At a later date, an Aflac rep. (one of the hundred that have knocked on the door) comes in and, along with other benefits, sells hospitalization plans to the employees. And, more often than not (in our experience), these plans are not HSA compatible plans, so they end up “counting” as a second health plan and nullifying the eligibility to make qualified contributions to the HSAs. And, that would be absolutely fine if the employer and employee were made aware that they needed to stop making contributions. But, they usually are not or they usually do not pay attention to the warning – which is a problem. If they (employer or employee) ever get audited, they could be faced with taxes and fines for making contributions that they are not eligible to make – a risk not worth taking.

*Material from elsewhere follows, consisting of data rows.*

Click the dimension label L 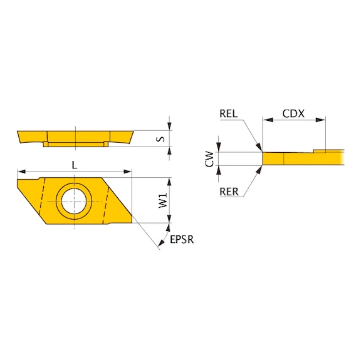pyautogui.click(x=75, y=165)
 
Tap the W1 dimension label pyautogui.click(x=162, y=201)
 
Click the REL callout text pyautogui.click(x=229, y=114)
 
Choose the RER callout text pyautogui.click(x=229, y=192)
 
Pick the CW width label pyautogui.click(x=211, y=159)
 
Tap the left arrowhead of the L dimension pyautogui.click(x=20, y=171)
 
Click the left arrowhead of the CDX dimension pyautogui.click(x=266, y=119)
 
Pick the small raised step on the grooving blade pyautogui.click(x=320, y=150)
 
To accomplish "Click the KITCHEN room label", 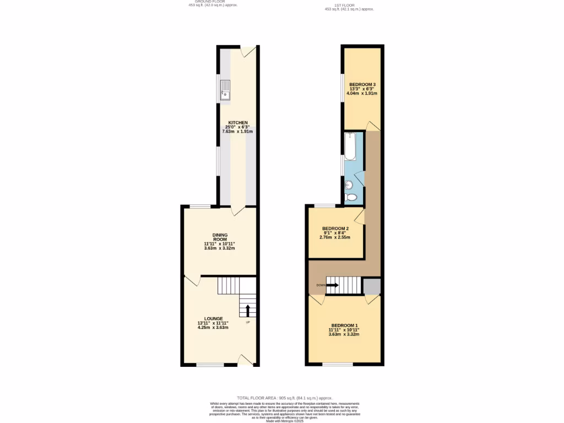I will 238,122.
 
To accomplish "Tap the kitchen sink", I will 226,90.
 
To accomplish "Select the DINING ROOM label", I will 220,236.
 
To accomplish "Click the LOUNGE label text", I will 213,318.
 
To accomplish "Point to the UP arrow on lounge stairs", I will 248,310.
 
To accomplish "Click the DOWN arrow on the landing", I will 332,285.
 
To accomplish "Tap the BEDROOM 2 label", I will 335,229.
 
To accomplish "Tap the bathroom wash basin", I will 349,185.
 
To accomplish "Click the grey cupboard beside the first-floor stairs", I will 371,286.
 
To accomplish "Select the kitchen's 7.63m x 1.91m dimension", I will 238,132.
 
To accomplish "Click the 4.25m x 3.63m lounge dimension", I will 213,328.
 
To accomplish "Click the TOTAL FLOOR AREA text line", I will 285,397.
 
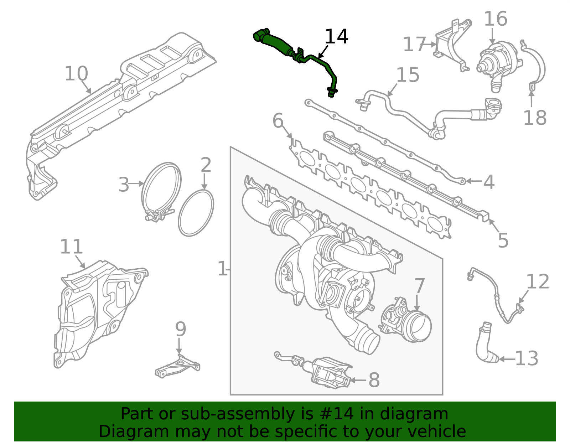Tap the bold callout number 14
click(336, 37)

Make sure you are working with brokers that have a better handle on how to incorporate all of the benefits – including the voluntary benefits. Voluntary benefits sold as a tertiary item or a side bar do not work in the same manner that well-integrated ones would. Also, if YOU are the owner the business, then this is YOUR responsibility. We recently met with a doctor’s office who had a very inexperienced person handling their benefits, and she was not concerned that they were doing exactly what I described above. Also, to be clear, there are hospitalization plans that you can own with an QHDHP, but few people buy those because the benefits are very limited.

June 5, 2013

Recommendations in the Recommender’s Best Interest

Filed under: Broker Mistakes — Jeff @ 9:46 am

Every industry has their shining stars and rotten apples. And, as a company that works with and trains brokers, it is just very disappointing when a broker chooses a product that is not in the client’s best interest. Sure, if two products are more or less identical, but one gives the broker an added perk, then that is absolutely fine. But, when a broker claims to “represent 30 carriers in this space,” but consistently only sells the one or two companies that pay him (or her) the most, then that is just sad. It is sadder still when their client does not see through it. It is ok to have favorites, but have favorites because the carrier excels in product, price and service.

May 19, 2013

FTE – Holding Your Payroll at 49 Employees Might Not Work

Filed under: Health Insurance Deform — Jeff @ 11:16 pm

The 2010 Patient Protection and Affordable Care Act requires “large applicable employers” — defined as those with 50 or more full-time-equivalent (FTE) employees — to offer their full-time employees an affordable “minimum essential coverage” health benefits package starting in 2014, or face penalties for not doing so. Part-time employees’ hours are considered in determining whether a business is above or below the 50 FTE threshold. Use this calculator to see if you are considered a large applicable employer under PPACA or if you have fewer than 50 FTEs and therefore will not be subject to PPACA’s employer mandate.

If you are considered a “large” employer then you must offer health insurance or pay fines for each employee that goes to the health exchanges.  Plan accordingly.